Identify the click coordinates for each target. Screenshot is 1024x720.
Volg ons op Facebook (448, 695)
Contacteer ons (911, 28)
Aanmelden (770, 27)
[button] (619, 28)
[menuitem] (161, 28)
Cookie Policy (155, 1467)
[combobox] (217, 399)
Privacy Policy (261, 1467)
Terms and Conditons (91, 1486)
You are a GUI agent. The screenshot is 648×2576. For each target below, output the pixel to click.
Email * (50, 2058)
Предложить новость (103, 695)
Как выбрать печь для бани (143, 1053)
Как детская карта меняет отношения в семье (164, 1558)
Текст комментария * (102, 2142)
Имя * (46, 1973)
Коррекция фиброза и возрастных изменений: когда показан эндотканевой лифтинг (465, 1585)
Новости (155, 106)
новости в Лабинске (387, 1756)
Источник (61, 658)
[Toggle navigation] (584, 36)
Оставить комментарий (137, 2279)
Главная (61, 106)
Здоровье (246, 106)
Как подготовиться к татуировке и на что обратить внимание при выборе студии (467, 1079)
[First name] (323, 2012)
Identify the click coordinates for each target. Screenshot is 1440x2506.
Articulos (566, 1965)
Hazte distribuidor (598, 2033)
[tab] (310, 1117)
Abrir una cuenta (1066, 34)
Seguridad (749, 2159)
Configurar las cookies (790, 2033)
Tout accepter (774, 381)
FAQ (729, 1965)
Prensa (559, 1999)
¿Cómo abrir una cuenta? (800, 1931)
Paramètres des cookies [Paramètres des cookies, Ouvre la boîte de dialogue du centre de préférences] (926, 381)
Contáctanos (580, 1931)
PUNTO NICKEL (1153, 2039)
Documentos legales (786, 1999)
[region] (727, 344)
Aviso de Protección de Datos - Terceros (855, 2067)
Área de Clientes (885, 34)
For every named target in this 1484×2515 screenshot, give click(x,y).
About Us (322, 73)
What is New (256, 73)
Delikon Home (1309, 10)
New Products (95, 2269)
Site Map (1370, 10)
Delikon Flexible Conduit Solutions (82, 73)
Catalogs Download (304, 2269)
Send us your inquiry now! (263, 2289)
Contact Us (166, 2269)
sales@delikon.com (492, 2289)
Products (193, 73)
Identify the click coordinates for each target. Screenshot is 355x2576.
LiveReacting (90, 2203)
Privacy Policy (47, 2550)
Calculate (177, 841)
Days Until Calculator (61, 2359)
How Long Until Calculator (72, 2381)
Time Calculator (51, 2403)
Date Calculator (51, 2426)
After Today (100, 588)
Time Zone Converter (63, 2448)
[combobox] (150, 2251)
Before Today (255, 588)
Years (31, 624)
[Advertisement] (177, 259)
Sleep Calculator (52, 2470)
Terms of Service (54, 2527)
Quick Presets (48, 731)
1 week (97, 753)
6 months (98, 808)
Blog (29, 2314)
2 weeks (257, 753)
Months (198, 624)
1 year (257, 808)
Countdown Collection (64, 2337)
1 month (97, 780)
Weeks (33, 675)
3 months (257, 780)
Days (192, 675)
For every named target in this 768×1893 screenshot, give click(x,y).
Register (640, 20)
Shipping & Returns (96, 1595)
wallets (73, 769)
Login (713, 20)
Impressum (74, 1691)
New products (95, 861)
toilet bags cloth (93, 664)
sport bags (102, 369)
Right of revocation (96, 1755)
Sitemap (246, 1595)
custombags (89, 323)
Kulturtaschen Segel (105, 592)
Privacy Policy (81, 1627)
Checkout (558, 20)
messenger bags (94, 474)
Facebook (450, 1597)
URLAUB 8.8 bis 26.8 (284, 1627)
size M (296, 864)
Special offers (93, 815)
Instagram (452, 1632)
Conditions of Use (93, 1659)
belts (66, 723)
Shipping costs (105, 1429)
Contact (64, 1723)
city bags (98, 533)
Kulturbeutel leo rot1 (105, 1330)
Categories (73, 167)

=====

### What the exercise asks
Could you rewrite the records above, swapping each "Privacy Policy" for "Privacy Notice" and leaving everything else unchanged?

### Answer for this exercise
Identify the click coordinates for each target. Screenshot is 1024x720.
Volg ons op Facebook (448, 695)
Contacteer ons (911, 28)
Aanmelden (770, 27)
[button] (619, 28)
[menuitem] (161, 28)
Cookie Policy (155, 1467)
[combobox] (217, 399)
Privacy Notice (261, 1467)
Terms and Conditons (91, 1486)
You are a GUI agent. The screenshot is 648×2576. For each target below, output the pixel to click.
Email * (50, 2058)
Предложить новость (103, 695)
Как выбрать печь для бани (143, 1053)
Как детская карта меняет отношения в семье (164, 1558)
Текст комментария * (102, 2142)
Имя * (46, 1973)
Коррекция фиброза и возрастных изменений: когда показан эндотканевой лифтинг (465, 1585)
Новости (155, 106)
новости в Лабинске (387, 1756)
Источник (61, 658)
[Toggle navigation] (584, 36)
Оставить комментарий (137, 2279)
Главная (61, 106)
Здоровье (246, 106)
Как подготовиться к татуировке и на что обратить внимание при выборе студии (467, 1079)
[First name] (323, 2012)
Identify the click coordinates for each target. Screenshot is 1440x2506.
Articulos (566, 1965)
Hazte distribuidor (598, 2033)
[tab] (310, 1117)
Abrir una cuenta (1066, 34)
Seguridad (749, 2159)
Configurar las cookies (790, 2033)
Tout accepter (774, 381)
FAQ (729, 1965)
Prensa (559, 1999)
¿Cómo abrir una cuenta? (800, 1931)
Paramètres des cookies [Paramètres des cookies, Ouvre la boîte de dialogue du centre de préférences] (926, 381)
Contáctanos (580, 1931)
PUNTO NICKEL (1153, 2039)
Documentos legales (786, 1999)
[region] (727, 344)
Aviso de Protección de Datos - Terceros (855, 2067)
Área de Clientes (885, 34)
For every named target in this 1484×2515 screenshot, give click(x,y).
About Us (322, 73)
What is New (256, 73)
Delikon Home (1309, 10)
New Products (95, 2269)
Site Map (1370, 10)
Delikon Flexible Conduit Solutions (82, 73)
Catalogs Download (304, 2269)
Send us your inquiry now! (263, 2289)
Contact Us (166, 2269)
sales@delikon.com (492, 2289)
Products (193, 73)
Identify the click coordinates for each target. Screenshot is 355x2576.
LiveReacting (90, 2203)
Privacy Notice (47, 2550)
Calculate (177, 841)
Days Until Calculator (61, 2359)
How Long Until Calculator (72, 2381)
Time Calculator (51, 2403)
Date Calculator (51, 2426)
After Today (100, 588)
Time Zone Converter (63, 2448)
[combobox] (150, 2251)
Before Today (255, 588)
Years (31, 624)
[Advertisement] (177, 259)
Sleep Calculator (52, 2470)
Terms of Service (54, 2527)
Quick Presets (48, 731)
1 week (97, 753)
6 months (98, 808)
Blog (29, 2314)
2 weeks (257, 753)
Months (198, 624)
1 year (257, 808)
Countdown Collection (64, 2337)
1 month (97, 780)
Weeks (33, 675)
3 months (257, 780)
Days (192, 675)
For every named target in this 768×1893 screenshot, give click(x,y).
Register (640, 20)
Shipping & Returns (96, 1595)
wallets (73, 769)
Login (713, 20)
Impressum (74, 1691)
New products (95, 861)
toilet bags cloth (93, 664)
sport bags (102, 369)
Right of revocation (96, 1755)
Sitemap (246, 1595)
custombags (89, 323)
Kulturtaschen Segel (105, 592)
Privacy Notice (81, 1627)
Checkout (558, 20)
messenger bags (94, 474)
Facebook (450, 1597)
URLAUB 8.8 bis 26.8 (284, 1627)
size M (296, 864)
Special offers (93, 815)
Instagram (452, 1632)
Conditions of Use (93, 1659)
belts (66, 723)
Shipping costs (105, 1429)
Contact (64, 1723)
city bags (98, 533)
Kulturbeutel leo rot1 (105, 1330)
Categories (73, 167)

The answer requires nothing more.